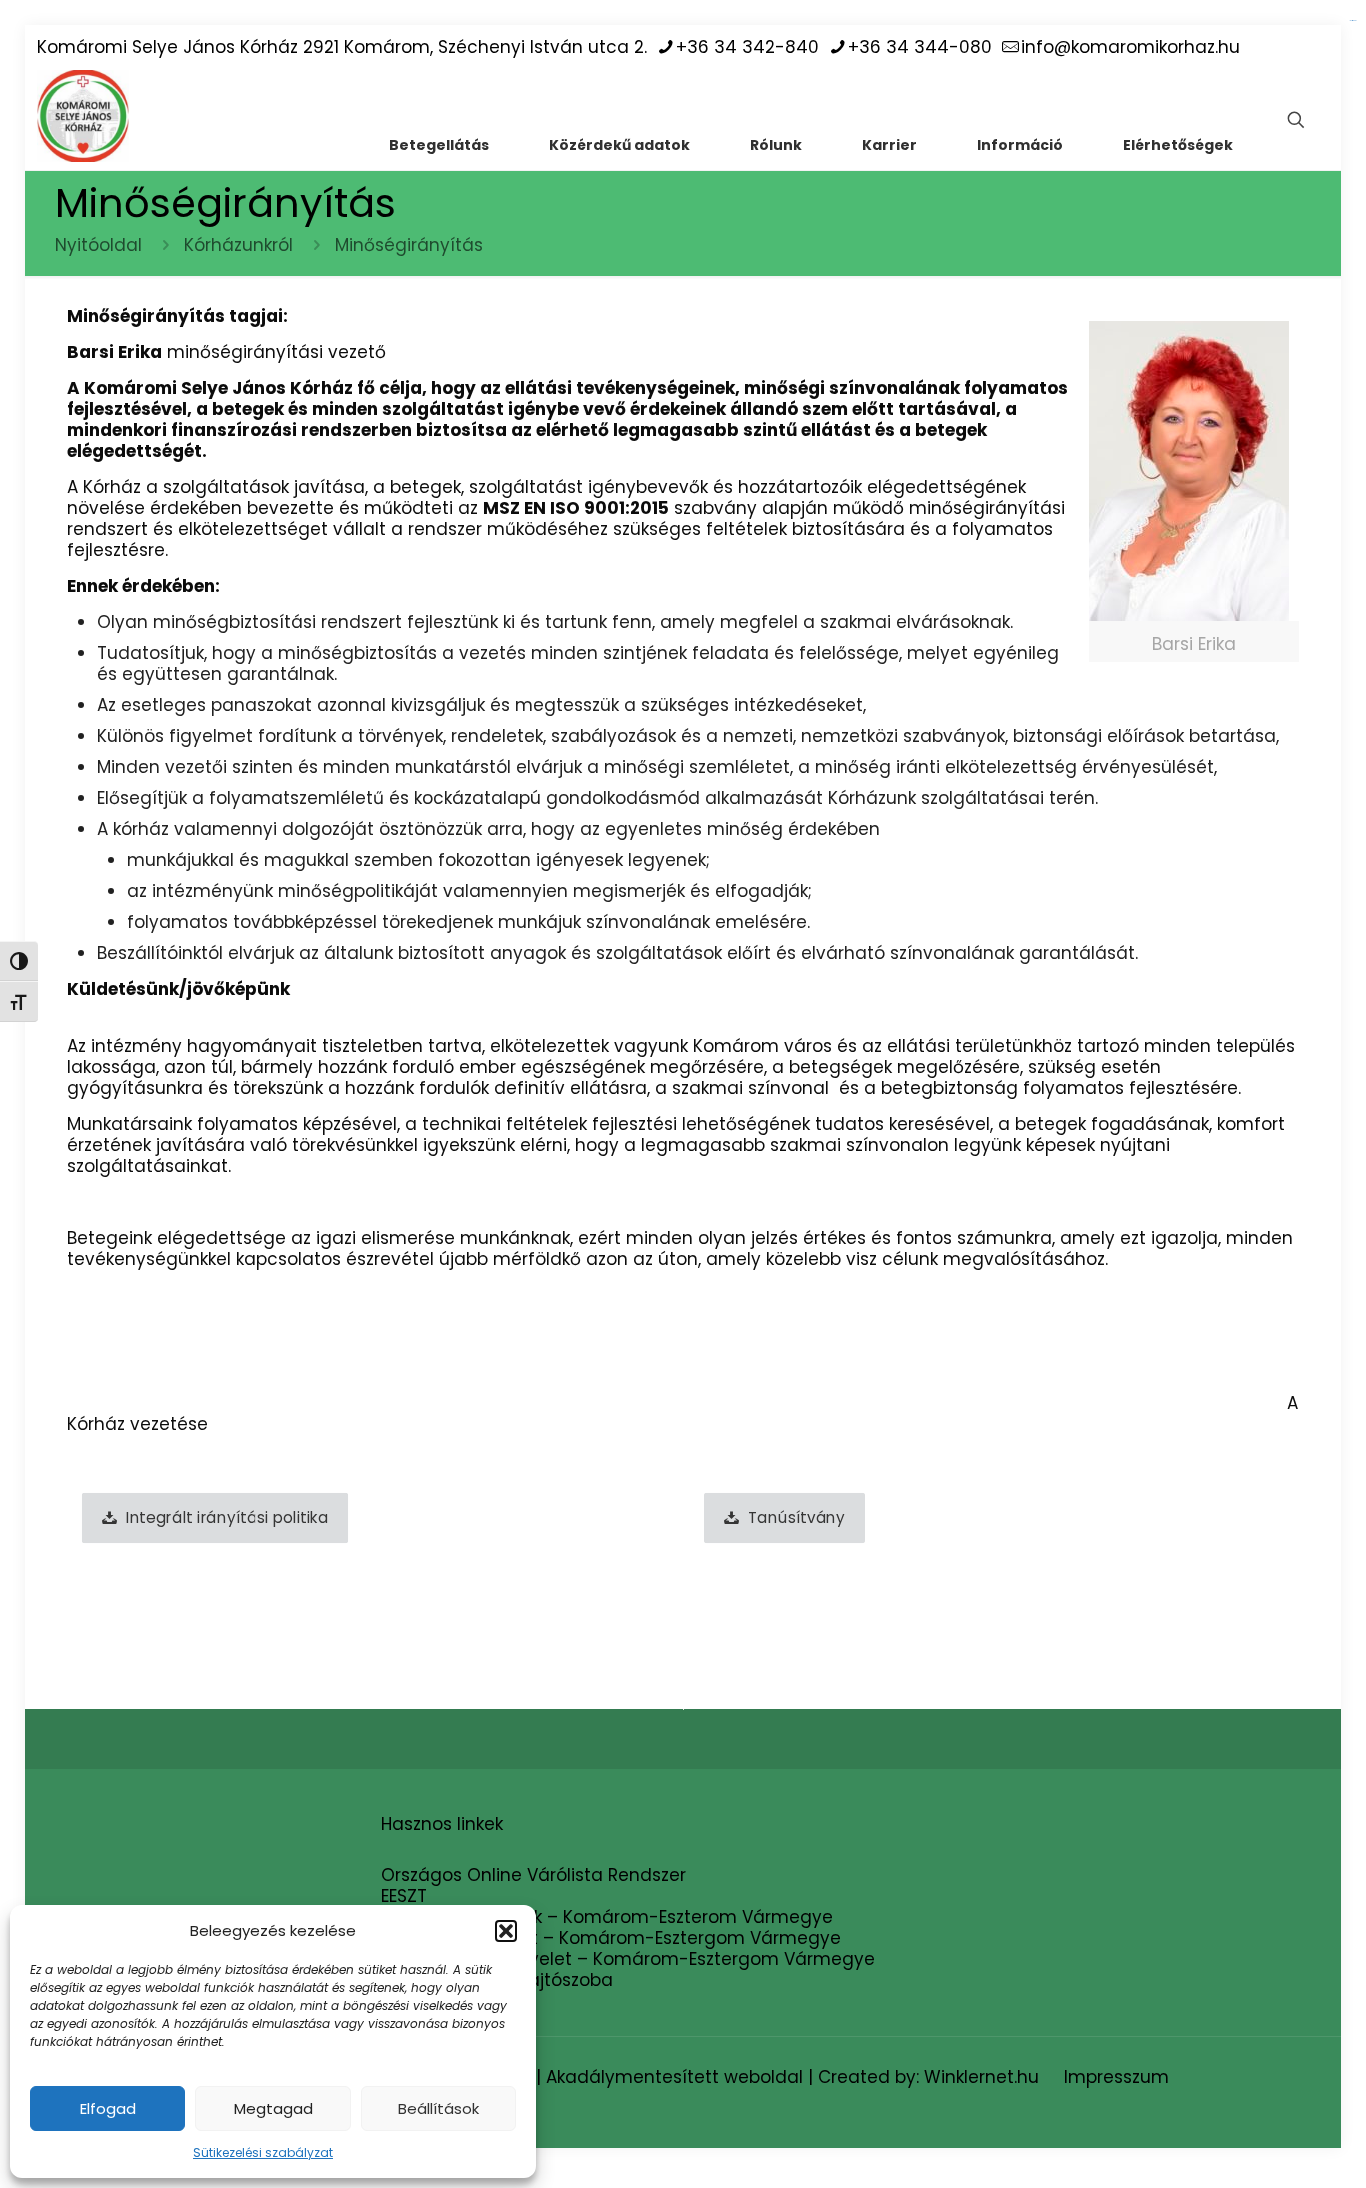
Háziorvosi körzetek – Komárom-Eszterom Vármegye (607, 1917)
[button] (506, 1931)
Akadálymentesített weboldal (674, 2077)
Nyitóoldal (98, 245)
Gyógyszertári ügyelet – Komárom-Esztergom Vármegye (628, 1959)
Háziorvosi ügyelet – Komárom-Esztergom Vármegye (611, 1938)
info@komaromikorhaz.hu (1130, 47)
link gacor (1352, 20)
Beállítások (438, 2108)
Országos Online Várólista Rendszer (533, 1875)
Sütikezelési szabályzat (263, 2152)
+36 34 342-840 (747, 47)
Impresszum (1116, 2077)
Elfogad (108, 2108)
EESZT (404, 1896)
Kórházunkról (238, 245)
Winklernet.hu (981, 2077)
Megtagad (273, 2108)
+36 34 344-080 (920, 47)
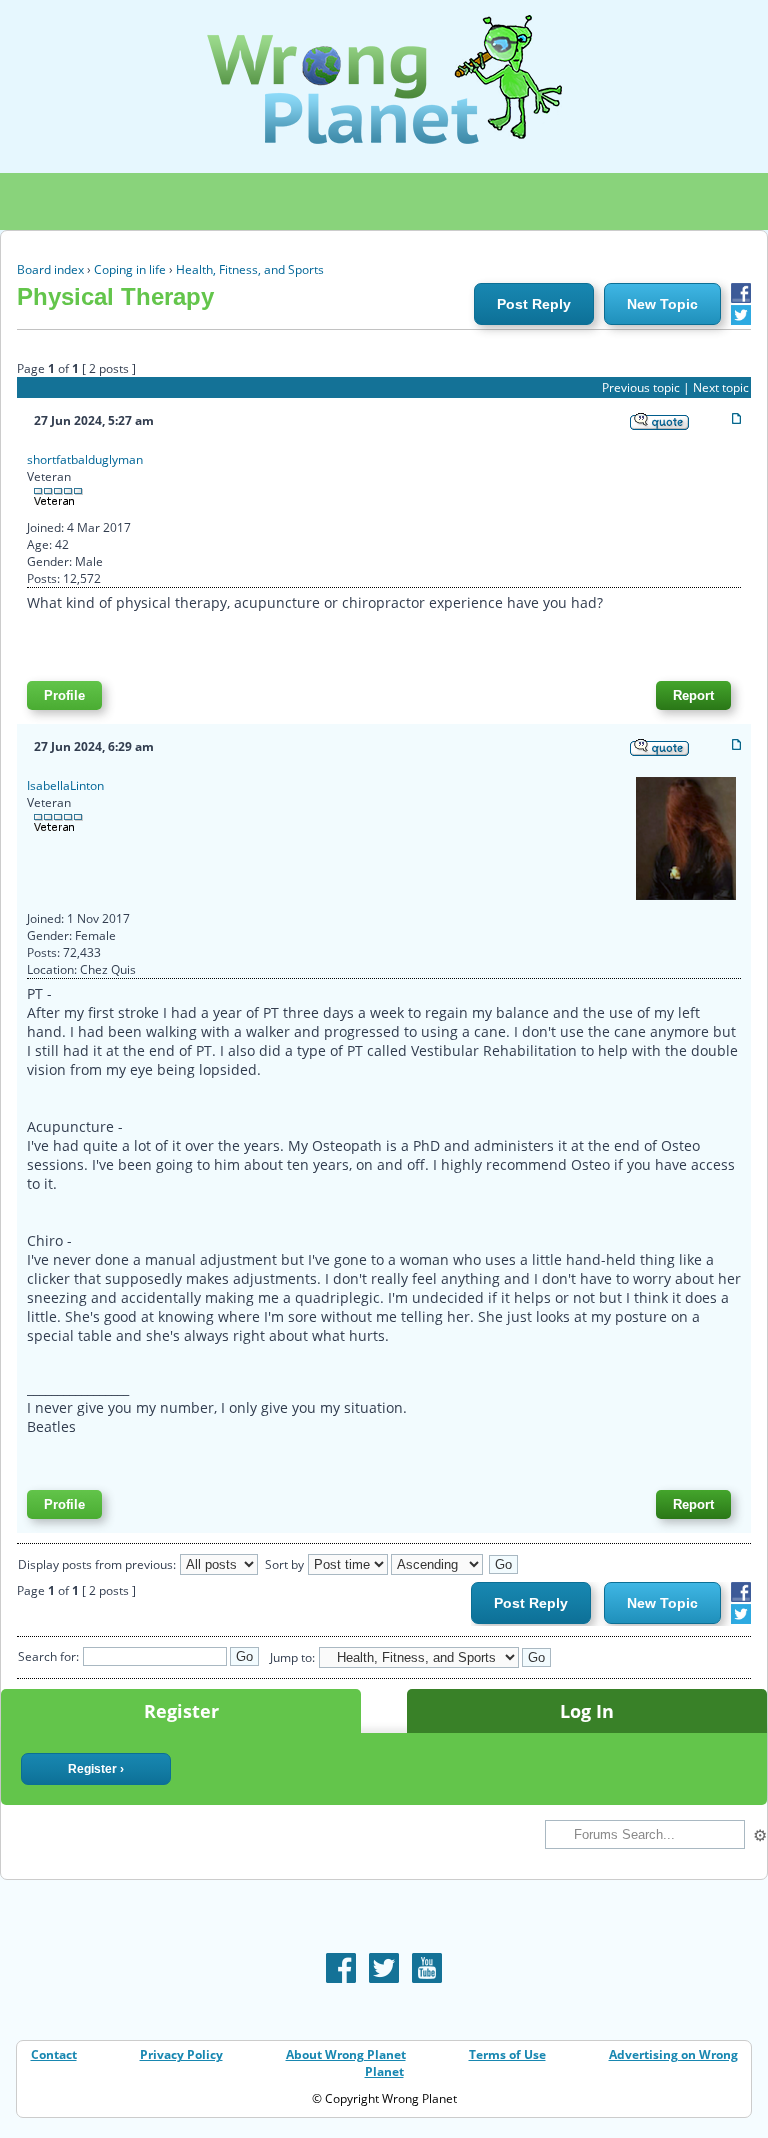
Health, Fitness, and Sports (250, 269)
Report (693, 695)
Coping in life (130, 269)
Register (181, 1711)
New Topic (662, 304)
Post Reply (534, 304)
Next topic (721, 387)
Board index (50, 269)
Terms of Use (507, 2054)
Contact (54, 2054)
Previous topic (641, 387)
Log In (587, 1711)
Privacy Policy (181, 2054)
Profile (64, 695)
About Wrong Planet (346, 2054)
:::
Brief:
Word for word, restate all of the entries above and leave each picture out.

Worked solution:
Háziorvosi körzetek – Komárom-Eszterom Vármegye (607, 1917)
[button] (506, 1931)
Akadálymentesített weboldal (674, 2077)
Nyitóoldal (98, 245)
Gyógyszertári ügyelet – Komárom-Esztergom Vármegye (628, 1959)
Háziorvosi ügyelet – Komárom-Esztergom Vármegye (611, 1938)
info@komaromikorhaz.hu (1130, 47)
link gacor (1352, 20)
Beállítások (438, 2108)
Országos Online Várólista Rendszer (533, 1875)
Sütikezelési szabályzat (263, 2152)
+36 34 342-840 (747, 47)
Impresszum (1116, 2077)
Elfogad (108, 2108)
EESZT (404, 1896)
Kórházunkról (238, 245)
Winklernet.hu (981, 2077)
Megtagad (273, 2108)
+36 34 344-080 (920, 47)
Health, Fitness, and Sports (250, 269)
Report (693, 695)
Coping in life (130, 269)
Register (181, 1711)
New Topic (662, 304)
Post Reply (534, 304)
Next topic (721, 387)
Board index (50, 269)
Terms of Use (507, 2054)
Contact (54, 2054)
Previous topic (641, 387)
Log In (587, 1711)
Privacy Policy (181, 2054)
Profile (64, 695)
About Wrong Planet (346, 2054)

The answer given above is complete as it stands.